The distributive property is crucial when multiplying functions, especially those in polynomial form. This property allows us to expand expressions such as \((2x - 5)(x + 1)\). The distributive property states that for any values of \(a\), \(b\), and \(c\), the equation \(a(b + c) = ab + ac\) holds.Therefore, when you expand \((2x - 5)(x + 1)\), you distribute each term in the first binomial through each term in the second binomial:

• First, multiply \(2x\) by \(x\) to get \(2x^2\).
• Then, multiply \(2x\) by \(1\) to get \(2x\).
• Next, multiply \(-5\) by \(x\) to get \(-5x\).
• Finally, multiply \(-5\) by \(1\) to get \(-5\).

This results in the expression: \(2x^2 + 2x - 5x - 5\). Combine like terms to further simplify to \(2x^2 - 3x - 5\).
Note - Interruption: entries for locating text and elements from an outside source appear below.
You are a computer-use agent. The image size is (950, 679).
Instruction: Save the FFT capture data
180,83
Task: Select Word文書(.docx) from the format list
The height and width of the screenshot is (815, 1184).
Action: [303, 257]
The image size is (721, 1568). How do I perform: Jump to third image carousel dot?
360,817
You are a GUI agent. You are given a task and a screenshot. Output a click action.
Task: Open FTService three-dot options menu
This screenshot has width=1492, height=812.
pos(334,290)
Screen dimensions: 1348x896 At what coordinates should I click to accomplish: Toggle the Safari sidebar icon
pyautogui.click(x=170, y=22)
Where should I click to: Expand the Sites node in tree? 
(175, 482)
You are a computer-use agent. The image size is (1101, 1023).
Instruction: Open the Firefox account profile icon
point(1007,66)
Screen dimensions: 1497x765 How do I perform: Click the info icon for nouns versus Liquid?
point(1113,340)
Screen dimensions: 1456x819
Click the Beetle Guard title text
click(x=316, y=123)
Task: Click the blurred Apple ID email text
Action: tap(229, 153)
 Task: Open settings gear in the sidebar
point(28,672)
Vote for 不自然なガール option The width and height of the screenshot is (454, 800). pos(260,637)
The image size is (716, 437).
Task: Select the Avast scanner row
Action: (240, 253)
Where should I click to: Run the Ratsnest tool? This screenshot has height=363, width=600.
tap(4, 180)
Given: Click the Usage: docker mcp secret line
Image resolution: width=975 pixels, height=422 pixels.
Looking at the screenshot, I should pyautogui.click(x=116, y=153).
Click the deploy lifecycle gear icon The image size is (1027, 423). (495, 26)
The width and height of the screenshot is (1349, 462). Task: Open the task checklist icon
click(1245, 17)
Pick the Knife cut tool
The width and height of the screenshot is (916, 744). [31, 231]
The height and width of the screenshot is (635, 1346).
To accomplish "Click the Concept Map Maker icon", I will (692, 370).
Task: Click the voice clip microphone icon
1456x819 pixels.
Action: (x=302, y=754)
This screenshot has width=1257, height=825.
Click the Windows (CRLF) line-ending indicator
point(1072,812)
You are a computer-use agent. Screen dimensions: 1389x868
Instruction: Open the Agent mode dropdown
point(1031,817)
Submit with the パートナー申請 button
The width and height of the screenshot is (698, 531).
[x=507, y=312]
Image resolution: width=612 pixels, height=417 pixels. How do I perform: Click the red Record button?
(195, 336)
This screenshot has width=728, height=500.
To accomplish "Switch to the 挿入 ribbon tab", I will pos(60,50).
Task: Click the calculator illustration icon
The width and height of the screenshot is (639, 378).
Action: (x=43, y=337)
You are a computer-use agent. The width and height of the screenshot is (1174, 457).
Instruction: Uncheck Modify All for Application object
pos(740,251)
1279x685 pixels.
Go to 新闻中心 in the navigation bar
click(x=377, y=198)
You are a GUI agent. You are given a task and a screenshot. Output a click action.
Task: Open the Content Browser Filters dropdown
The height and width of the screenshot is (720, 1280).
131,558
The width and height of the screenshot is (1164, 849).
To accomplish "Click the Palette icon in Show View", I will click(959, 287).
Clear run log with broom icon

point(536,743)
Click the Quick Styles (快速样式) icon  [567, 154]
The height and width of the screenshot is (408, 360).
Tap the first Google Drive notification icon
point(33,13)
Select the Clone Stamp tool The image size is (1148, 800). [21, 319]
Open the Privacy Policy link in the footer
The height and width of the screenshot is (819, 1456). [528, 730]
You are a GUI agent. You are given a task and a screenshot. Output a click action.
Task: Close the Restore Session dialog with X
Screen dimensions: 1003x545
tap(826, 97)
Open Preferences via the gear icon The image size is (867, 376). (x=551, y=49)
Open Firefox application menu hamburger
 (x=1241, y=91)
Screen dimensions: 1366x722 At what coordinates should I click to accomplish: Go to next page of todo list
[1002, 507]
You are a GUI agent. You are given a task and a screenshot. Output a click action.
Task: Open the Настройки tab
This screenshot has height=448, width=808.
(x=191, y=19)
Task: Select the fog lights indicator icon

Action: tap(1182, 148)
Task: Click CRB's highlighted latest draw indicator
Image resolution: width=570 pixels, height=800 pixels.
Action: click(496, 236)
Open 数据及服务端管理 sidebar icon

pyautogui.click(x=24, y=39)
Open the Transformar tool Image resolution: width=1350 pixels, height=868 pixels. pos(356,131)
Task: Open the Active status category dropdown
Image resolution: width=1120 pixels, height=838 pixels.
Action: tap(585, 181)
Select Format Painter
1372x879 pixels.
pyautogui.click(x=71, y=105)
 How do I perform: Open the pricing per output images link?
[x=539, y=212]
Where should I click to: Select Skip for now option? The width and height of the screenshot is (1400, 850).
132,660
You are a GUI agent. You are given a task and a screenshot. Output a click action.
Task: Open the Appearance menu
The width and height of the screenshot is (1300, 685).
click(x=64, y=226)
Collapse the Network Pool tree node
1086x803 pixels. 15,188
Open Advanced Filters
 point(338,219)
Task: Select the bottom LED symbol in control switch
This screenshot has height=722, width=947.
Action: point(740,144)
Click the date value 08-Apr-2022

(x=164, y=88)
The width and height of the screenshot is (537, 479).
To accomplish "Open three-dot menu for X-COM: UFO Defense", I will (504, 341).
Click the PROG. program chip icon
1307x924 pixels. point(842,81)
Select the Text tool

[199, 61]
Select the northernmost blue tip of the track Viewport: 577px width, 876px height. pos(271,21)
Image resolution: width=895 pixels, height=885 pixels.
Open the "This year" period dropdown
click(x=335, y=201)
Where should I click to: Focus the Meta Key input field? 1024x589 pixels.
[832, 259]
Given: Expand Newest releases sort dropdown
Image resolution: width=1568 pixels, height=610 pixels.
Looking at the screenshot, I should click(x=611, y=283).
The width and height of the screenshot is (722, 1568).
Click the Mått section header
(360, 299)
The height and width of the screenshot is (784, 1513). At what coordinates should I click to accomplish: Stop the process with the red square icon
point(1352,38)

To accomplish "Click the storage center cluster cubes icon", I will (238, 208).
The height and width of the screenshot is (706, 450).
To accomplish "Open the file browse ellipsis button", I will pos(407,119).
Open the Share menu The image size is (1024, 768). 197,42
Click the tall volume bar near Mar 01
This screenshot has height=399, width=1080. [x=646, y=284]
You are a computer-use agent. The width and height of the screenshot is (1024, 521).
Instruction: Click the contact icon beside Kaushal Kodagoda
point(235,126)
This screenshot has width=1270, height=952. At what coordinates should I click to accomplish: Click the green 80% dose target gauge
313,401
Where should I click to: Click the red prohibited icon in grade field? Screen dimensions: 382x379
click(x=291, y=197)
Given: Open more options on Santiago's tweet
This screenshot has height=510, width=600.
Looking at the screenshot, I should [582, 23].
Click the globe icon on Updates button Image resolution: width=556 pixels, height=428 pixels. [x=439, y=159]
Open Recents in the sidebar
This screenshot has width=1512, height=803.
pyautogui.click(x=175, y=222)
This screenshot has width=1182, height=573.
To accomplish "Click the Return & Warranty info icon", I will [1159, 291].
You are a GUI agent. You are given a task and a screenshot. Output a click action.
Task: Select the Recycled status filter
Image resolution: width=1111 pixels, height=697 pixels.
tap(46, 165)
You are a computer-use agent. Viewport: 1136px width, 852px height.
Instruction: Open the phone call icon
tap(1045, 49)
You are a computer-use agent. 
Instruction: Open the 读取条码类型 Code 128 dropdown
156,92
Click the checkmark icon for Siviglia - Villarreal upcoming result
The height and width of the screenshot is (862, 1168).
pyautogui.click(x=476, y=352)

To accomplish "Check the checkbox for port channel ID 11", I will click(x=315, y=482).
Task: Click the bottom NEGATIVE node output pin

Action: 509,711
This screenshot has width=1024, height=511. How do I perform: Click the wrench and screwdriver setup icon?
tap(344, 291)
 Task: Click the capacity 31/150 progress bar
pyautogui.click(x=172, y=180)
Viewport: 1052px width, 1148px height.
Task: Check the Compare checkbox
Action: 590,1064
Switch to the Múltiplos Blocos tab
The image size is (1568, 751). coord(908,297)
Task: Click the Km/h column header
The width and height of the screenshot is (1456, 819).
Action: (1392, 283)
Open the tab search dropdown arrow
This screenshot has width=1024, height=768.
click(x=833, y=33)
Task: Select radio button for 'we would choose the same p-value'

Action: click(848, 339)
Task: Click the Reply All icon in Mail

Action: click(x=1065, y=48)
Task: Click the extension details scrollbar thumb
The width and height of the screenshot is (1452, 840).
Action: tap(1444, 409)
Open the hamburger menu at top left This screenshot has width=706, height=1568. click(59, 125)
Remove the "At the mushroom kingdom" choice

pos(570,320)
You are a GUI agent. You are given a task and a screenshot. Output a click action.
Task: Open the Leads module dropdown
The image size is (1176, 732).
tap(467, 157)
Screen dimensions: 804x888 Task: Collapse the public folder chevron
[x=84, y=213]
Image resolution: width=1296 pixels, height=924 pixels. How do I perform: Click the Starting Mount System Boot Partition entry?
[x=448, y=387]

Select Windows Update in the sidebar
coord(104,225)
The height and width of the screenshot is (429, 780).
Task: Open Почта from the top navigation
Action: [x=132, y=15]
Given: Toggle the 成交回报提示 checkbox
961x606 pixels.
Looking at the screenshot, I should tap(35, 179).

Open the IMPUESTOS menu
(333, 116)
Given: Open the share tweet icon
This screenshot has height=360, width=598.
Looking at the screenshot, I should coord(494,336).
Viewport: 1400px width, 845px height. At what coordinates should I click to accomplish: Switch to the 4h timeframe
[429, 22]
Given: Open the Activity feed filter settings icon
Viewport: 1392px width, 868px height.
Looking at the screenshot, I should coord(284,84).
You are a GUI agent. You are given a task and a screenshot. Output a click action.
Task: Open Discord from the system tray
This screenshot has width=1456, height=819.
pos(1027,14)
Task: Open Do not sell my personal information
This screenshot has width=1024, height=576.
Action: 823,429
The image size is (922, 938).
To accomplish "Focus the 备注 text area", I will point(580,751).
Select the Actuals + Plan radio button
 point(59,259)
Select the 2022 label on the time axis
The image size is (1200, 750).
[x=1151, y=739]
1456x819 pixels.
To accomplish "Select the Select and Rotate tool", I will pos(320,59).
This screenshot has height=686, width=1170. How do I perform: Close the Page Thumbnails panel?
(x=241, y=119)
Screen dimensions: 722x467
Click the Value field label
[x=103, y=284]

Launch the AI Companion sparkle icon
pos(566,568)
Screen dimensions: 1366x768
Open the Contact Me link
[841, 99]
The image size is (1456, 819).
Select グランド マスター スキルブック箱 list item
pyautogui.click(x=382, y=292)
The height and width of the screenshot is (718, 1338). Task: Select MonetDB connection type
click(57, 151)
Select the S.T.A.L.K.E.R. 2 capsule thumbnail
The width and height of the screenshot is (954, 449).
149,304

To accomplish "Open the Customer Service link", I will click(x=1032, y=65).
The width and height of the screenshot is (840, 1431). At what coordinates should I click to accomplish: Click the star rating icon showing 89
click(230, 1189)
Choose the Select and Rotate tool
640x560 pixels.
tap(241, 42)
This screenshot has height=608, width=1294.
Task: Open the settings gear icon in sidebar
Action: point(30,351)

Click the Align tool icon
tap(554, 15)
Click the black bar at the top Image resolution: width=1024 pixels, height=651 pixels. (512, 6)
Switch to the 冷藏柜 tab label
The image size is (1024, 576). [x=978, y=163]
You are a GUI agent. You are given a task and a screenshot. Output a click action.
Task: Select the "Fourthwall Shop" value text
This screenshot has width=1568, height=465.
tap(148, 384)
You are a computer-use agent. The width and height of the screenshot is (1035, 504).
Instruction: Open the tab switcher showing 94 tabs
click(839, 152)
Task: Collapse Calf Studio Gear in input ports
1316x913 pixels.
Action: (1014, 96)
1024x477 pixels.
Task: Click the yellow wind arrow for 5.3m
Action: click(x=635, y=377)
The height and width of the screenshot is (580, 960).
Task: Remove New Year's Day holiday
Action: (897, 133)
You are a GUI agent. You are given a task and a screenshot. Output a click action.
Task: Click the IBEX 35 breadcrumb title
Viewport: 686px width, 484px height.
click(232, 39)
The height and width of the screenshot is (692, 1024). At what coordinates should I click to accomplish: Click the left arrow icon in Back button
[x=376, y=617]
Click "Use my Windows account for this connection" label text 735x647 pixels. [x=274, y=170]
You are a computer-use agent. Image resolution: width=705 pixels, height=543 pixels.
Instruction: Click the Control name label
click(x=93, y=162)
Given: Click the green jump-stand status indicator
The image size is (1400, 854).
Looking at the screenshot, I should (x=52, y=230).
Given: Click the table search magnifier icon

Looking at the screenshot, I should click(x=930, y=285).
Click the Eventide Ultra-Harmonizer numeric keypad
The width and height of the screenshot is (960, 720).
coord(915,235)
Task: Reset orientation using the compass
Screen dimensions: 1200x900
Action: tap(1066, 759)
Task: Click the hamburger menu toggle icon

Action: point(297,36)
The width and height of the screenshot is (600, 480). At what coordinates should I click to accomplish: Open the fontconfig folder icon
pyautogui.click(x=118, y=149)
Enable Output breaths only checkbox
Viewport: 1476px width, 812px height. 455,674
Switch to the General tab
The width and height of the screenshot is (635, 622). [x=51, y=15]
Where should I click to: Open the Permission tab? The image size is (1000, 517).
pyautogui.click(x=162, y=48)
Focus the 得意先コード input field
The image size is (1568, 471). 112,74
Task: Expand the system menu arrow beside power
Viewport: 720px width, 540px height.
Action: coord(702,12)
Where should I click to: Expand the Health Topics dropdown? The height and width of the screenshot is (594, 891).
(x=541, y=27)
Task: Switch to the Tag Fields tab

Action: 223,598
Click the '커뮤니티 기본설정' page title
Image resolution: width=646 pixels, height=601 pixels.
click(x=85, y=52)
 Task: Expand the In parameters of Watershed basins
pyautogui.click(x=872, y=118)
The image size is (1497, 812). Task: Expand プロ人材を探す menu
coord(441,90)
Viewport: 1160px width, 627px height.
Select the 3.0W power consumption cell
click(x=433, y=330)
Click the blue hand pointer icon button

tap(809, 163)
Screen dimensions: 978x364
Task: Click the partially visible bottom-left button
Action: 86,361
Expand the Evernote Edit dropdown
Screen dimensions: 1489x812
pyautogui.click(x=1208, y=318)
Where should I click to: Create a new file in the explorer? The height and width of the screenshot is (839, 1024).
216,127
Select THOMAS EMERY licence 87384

By mastering the distributive property, you can confidently tackle function multiplications and similar algebraic operations.

Evaluating a function means finding the value of the function for a certain value of \(x\). After finding \(f(x) \cdot g(x) = 2x^2 - 3x - 5\), the next step is evaluation at \(x = 0\). Substitute \(0\) into the expression and simplify:

• Replace \(x\) with \(0\) in \(2x^2 - 3x - 5\).
• Calculate each term: \(2(0)^2 = 0\), \(-3(0) = 0\), and \(-5\) remains \(-5\).

Add these results to find that the value of the expression at \(x = 0\) is \(-5\). Through function evaluation, you directly determine function values at specific points, a fundamental skill in both algebra and calculus. This process helps verify your solutions and understand the behavior of functions graphically and numerically.